◆ Your assignment: Retype exactly the lines below, beginning with the first and ending with the line where "Task: Save the dashboard with the save icon" appears.
----
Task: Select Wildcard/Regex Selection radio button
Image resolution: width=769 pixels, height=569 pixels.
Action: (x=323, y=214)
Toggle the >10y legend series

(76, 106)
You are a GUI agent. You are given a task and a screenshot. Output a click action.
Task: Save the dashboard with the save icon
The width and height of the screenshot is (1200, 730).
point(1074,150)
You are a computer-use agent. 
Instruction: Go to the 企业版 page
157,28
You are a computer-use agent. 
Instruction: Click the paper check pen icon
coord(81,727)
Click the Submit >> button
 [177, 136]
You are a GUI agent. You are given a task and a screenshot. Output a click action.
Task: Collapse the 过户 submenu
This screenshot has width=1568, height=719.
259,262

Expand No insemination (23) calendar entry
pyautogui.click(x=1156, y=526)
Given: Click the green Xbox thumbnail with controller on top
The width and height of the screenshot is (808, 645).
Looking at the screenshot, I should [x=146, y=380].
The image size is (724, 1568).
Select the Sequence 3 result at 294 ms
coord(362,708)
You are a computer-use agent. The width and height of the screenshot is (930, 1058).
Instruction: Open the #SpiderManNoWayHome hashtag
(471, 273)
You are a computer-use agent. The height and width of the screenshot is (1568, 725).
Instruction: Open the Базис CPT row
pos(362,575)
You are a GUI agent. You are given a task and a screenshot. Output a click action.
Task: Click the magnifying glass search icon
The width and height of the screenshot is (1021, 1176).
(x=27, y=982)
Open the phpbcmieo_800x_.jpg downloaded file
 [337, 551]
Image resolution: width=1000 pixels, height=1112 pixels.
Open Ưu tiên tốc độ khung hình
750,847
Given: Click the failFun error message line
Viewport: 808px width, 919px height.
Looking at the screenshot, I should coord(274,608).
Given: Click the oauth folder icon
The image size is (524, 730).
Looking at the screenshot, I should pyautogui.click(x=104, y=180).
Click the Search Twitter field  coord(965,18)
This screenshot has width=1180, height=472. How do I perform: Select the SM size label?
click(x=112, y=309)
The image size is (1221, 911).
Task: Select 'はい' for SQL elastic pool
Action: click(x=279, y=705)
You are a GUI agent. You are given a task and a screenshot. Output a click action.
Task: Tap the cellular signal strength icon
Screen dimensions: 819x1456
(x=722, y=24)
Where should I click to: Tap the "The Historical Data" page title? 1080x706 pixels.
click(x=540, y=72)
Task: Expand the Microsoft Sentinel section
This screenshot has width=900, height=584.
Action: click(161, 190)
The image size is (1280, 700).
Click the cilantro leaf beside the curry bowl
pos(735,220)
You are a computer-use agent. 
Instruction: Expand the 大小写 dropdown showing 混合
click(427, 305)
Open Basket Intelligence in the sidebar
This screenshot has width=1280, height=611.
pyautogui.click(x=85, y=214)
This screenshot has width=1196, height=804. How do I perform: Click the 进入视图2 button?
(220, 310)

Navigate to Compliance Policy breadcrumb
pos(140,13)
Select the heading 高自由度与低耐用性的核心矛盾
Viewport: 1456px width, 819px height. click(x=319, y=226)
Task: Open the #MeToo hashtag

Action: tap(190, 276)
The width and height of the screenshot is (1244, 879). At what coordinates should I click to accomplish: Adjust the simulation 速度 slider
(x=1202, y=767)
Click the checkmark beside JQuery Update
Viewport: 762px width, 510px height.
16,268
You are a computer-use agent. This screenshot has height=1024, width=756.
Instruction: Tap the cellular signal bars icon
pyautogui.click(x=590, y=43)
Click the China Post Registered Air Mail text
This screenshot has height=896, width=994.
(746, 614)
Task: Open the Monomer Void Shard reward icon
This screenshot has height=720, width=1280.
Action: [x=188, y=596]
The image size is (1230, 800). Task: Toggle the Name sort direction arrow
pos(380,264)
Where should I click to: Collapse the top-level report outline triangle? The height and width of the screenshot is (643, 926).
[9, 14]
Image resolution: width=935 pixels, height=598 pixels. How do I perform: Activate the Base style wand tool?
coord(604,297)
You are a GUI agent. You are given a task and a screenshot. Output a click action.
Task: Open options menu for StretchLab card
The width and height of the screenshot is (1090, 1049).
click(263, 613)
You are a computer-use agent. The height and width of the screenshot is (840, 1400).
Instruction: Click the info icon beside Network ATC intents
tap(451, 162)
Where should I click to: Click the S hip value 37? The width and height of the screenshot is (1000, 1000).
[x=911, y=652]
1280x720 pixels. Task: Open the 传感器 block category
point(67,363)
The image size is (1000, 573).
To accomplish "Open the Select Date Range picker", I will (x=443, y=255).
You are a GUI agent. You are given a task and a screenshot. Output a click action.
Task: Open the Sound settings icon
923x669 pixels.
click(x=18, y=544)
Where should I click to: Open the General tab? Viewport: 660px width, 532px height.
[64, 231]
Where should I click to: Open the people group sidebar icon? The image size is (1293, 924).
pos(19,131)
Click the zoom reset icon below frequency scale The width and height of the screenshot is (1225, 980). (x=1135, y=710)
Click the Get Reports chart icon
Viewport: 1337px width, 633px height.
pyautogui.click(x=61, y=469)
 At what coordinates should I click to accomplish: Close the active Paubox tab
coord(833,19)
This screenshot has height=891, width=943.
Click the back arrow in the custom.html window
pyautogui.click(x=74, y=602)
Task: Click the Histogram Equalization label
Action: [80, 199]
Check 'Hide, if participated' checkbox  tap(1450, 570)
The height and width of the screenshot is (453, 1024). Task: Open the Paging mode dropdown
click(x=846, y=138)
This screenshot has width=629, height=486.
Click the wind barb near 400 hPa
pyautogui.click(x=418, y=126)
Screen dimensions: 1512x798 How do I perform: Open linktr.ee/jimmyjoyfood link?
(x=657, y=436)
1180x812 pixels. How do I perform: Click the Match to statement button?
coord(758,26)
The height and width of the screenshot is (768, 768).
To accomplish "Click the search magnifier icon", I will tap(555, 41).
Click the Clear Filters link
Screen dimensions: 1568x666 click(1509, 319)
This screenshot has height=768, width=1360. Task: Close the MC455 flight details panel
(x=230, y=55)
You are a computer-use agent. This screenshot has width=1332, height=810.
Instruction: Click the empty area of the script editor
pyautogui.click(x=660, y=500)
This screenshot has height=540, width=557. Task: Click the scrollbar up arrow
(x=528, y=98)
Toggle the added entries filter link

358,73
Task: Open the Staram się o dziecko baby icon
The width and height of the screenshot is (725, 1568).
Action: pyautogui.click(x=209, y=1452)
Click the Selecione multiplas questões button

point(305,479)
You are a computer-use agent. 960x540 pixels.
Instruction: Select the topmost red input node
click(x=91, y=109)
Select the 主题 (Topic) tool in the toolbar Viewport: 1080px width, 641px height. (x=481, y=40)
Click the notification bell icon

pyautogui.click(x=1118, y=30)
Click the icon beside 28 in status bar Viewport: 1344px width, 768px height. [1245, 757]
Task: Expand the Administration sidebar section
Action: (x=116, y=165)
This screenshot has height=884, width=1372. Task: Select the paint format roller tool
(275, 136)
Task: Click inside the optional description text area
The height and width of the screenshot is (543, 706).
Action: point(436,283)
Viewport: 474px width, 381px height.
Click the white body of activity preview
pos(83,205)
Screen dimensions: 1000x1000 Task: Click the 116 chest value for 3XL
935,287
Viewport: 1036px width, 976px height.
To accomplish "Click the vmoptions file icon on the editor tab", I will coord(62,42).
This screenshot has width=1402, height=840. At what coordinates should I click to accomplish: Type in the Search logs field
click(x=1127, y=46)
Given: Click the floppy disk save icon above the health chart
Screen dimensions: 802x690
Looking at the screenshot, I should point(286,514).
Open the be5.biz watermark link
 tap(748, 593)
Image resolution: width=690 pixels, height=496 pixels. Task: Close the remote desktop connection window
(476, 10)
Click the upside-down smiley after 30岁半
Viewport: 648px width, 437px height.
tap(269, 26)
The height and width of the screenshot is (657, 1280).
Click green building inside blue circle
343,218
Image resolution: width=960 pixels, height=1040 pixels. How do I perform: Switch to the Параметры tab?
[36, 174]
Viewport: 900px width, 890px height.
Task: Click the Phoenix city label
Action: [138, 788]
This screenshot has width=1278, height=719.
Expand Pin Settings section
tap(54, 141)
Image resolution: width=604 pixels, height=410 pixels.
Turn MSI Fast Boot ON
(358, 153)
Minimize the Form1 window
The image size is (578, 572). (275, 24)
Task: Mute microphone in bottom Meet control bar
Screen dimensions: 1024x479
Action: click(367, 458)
----
◆ Task solution:
Task: Select Wildcard/Regex Selection radio button
Image resolution: width=769 pixels, height=569 pixels.
Action: (x=323, y=214)
Toggle the >10y legend series

(76, 106)
You are a GUI agent. You are given a task and a screenshot. Output a click action.
Task: Save the dashboard with the save icon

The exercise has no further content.